CS302 DevOps

Introduction
#

As stated in the title, the aim of the module was to teach about DevOps. A quick summary would be the various mindsets, tools, and approaches used by DevOps Engineers to bridge the gap between Developers and Operations, instead of the typical isolated silos being constructed between Developers, Operations, and Security, resulting in among other things, poor deliverable handoffs and overall poor coordination. For example, a typical silo problem would be that developers would make an application, say in Python or Java. This usually will require external dependencies, either imported or installed into system, and the development environment, the Java Compiler Version, the Springboot Version, and/or the Python Version. However, this is not communicated effectively to Operations. As a result, when they clone the repo, all they get is the source code and when run, obviously does not work, throwing errors such as “Missing Dependency” or “(Module) incompatible with the current Python version”. On an organisational level, this increases the time to market of the app, and without needing a business major to tell you, this can lead to customer churn simply because you can’t market your app as fast as possible. More importantly, on a personal level, this leads to alot of user frustration and angst because essentially, this is just extremely annoying because no productive work is being done, and precious time and effort is spent on fixing useless installation errors.
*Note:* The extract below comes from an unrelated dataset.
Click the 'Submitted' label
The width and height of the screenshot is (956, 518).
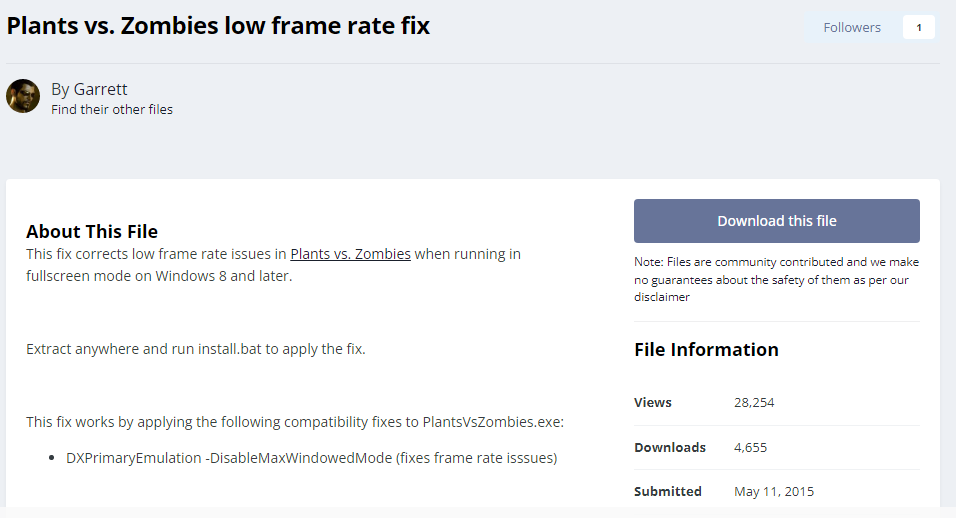(668, 491)
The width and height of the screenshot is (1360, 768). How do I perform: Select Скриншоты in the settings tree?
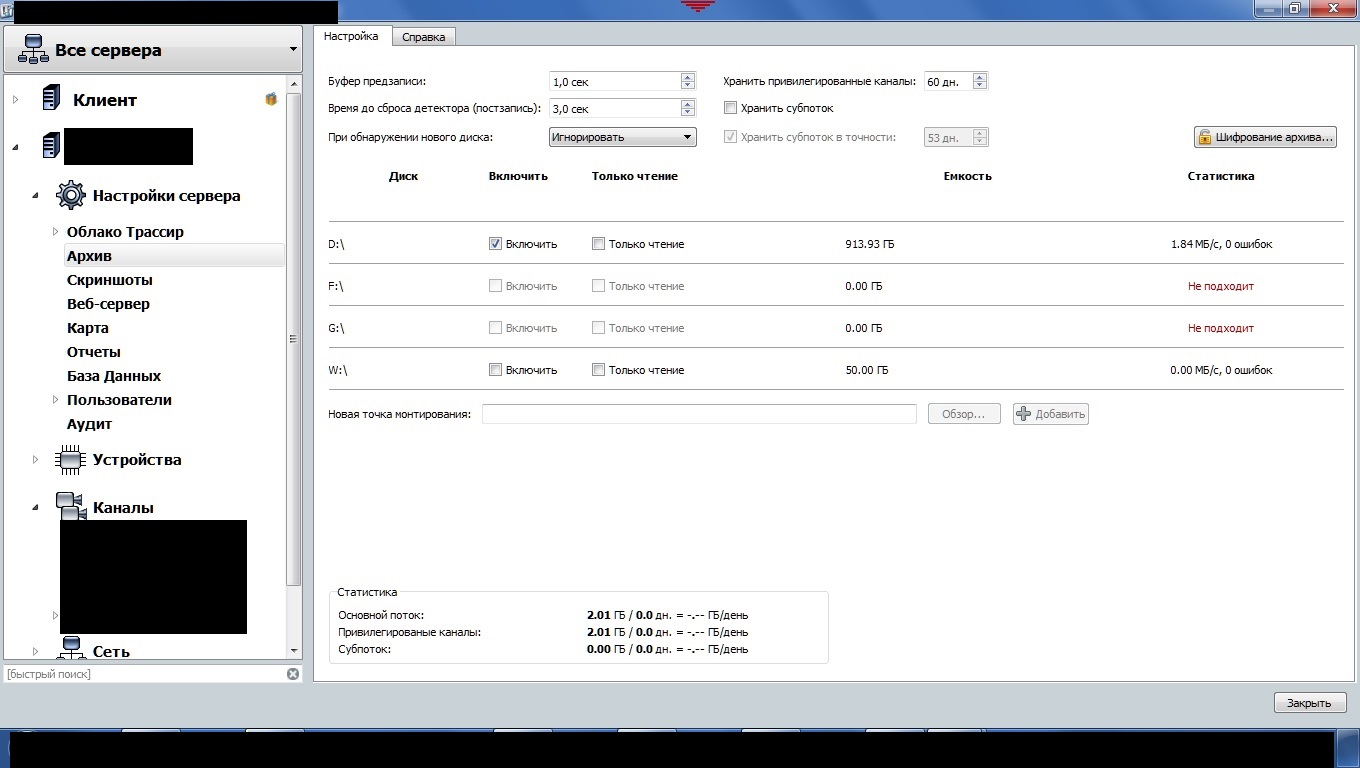pyautogui.click(x=109, y=280)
Therefore primarily, DevOps aims to communicate methods and mindsets to bridge this gap.

Project Introduction
#

Enough about DevOps. I’ll introduce the requirements of the project first.

⚒️TrueHammer⚒️
#

The overall goal was to “prototype a microservices-based application that solves a problem of your choice” by utilising modern DevOps tools and practices, replete with a full CI/CD chain on Gitlab🦊

The major requirements included:

At least 3 key scenarios addressing the identified problem
Consists of at least 4 microservices, developed using at least two different languages
Implement CI/CD for every service
Implement at least 1 microservices communication pattern
Utilise HTTP and message based communication
Automatically Deployable via Docker locally (simulating test environment), and remotely (simulating prod environment)

Chosen Topic
#

The topic chosen was a Bidding Website (Similar to Ebay). Specifically, we implemented a First Place Sealed Bid Bidding system to resolve the issue of how bids would be sniped by bots. Our 3 Scenarios were:

Seller creates a listing
Multiple bidders (Let n = num bidders. In this case, n > 2), highest bid amongst the bids is picked as the winning bid
Highest bidder withdraws their bid from the auction

Architecture
#

The overall Architecture diagram is as shown:

As you can tell, we chose the Orchestrator Service pattern. The primary reason was this was because of our scenario. As a bidding website, we wanted as many ACID transactions as possible, and valued as much insight as possible into every stage of the sequences. Therefore, orchestrator pattern would allow for this benefits due to constant communication with the orchestrator, allowing us to log transaction progress. This was in contrast to the other Choreography and Saga Patterns, which primarly didn’t have much transaction progress by design.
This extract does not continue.